_WHAT YOU WILL DO_.
Nothing but a number is expected: the count of lines in the data below that include "computer".

_SOURCE MATERIAL_.

----------------

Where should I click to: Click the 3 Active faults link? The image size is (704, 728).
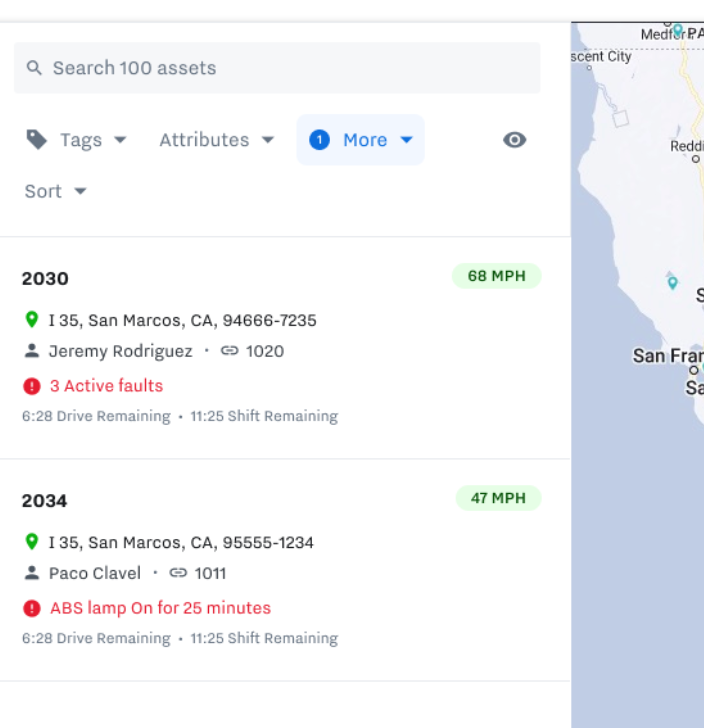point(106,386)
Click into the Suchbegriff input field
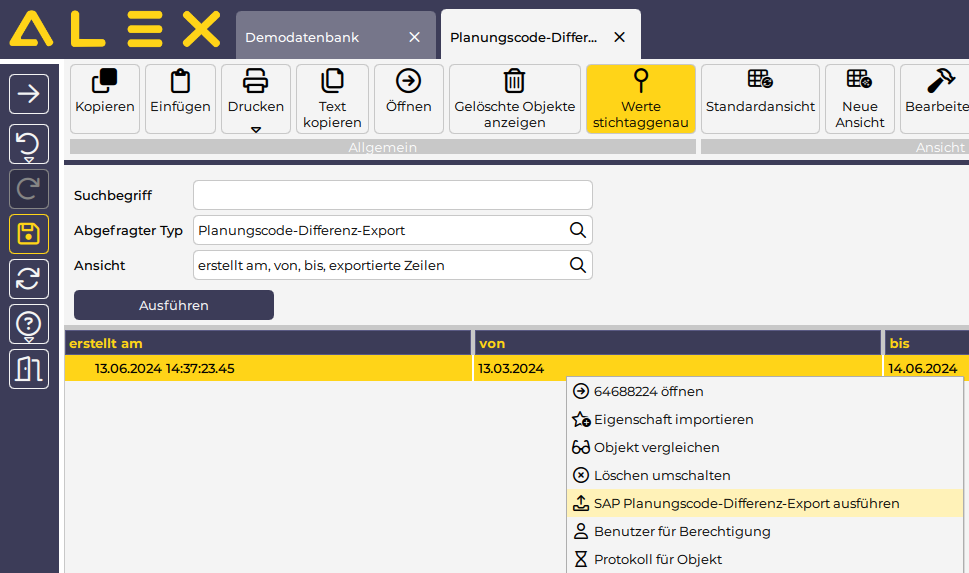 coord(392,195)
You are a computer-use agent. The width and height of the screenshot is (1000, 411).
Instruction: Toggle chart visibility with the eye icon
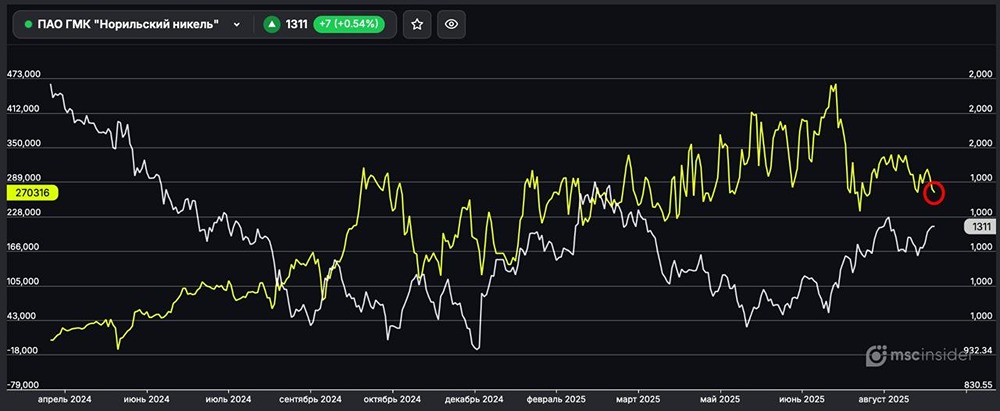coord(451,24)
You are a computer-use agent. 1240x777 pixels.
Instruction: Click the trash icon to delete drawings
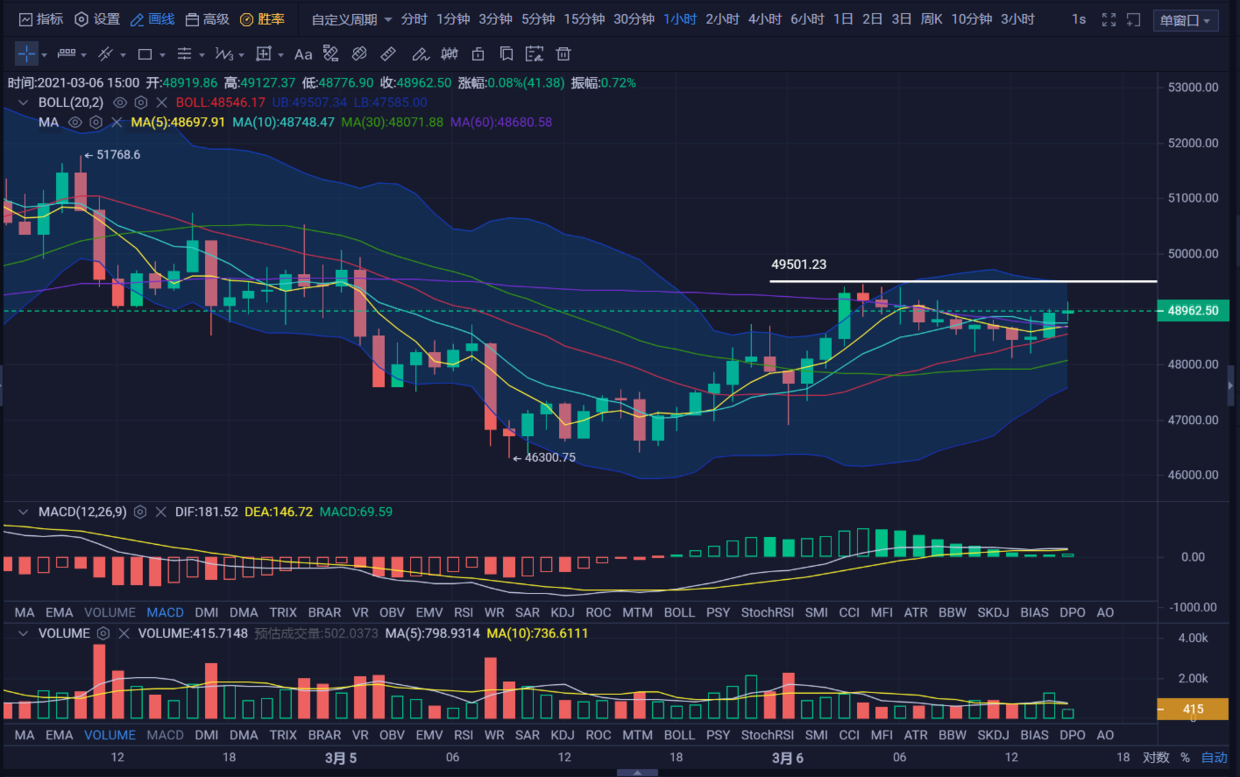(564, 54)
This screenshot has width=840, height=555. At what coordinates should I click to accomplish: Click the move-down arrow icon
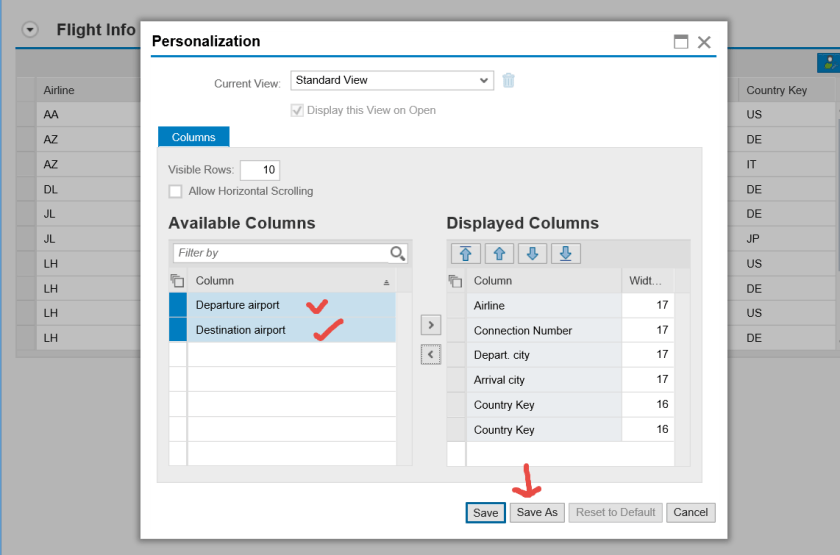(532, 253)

----------------

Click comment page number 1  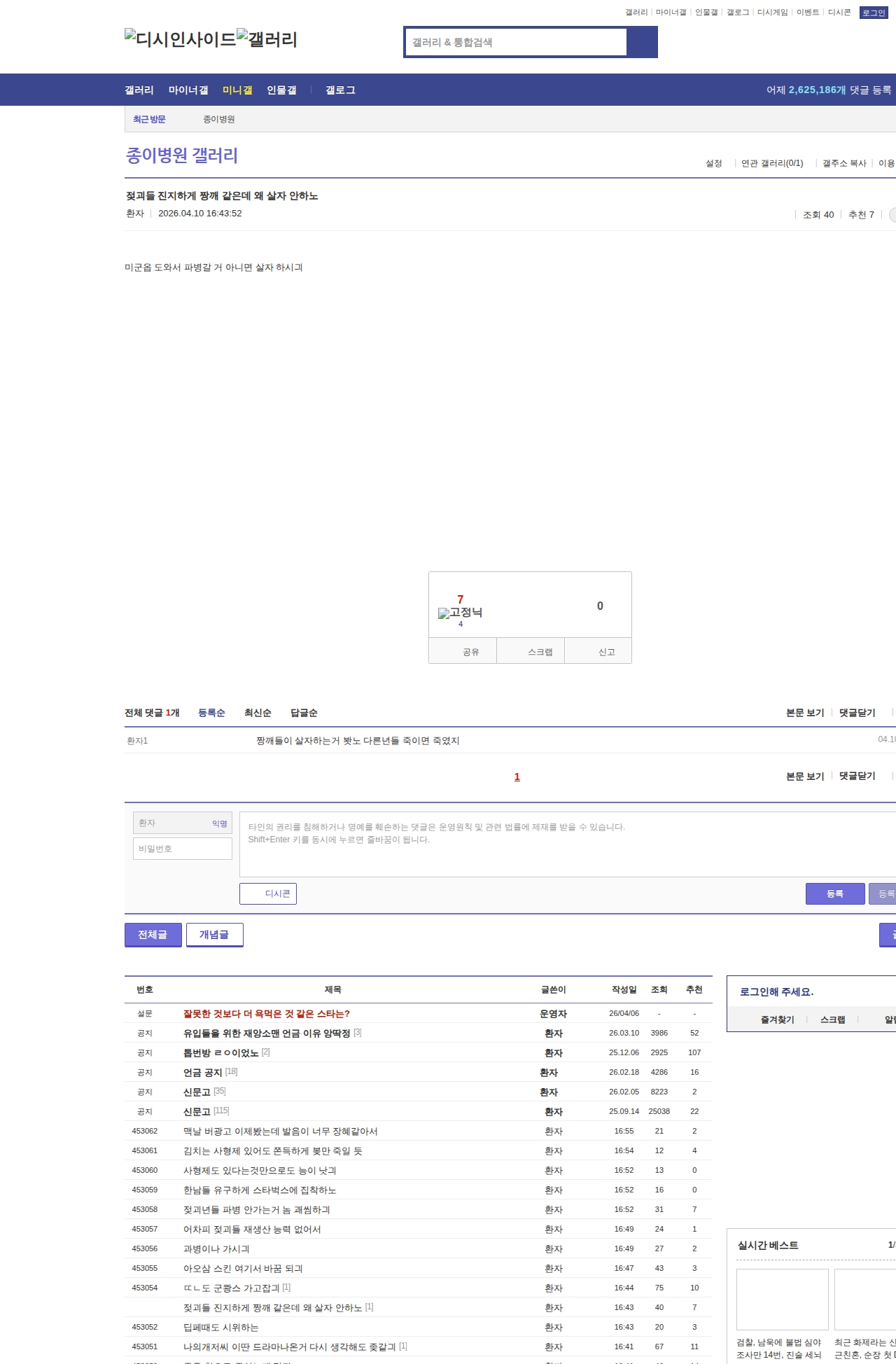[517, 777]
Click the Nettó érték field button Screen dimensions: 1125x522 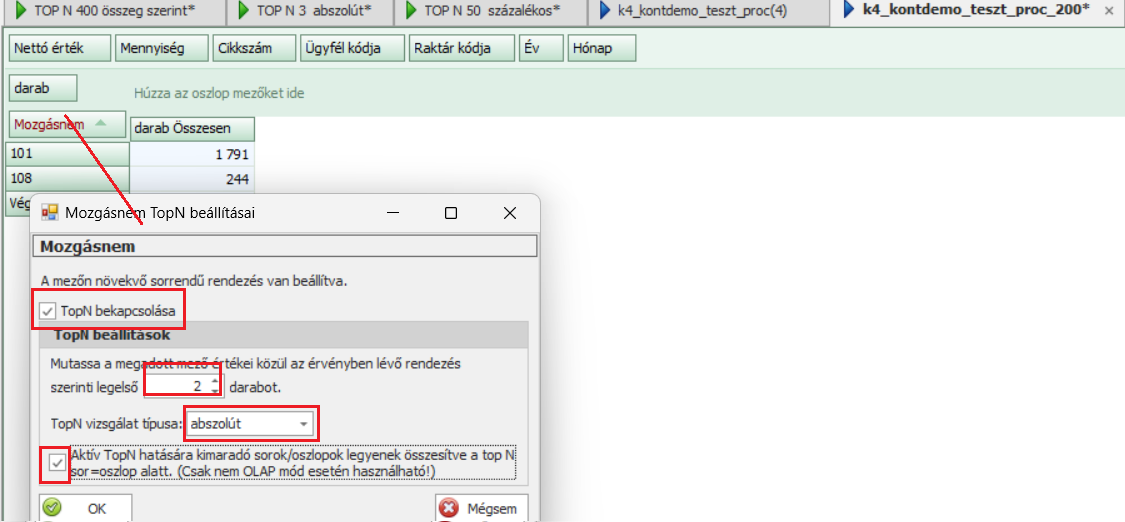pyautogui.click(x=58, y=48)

----------------

_TASK RESPONSE_.
2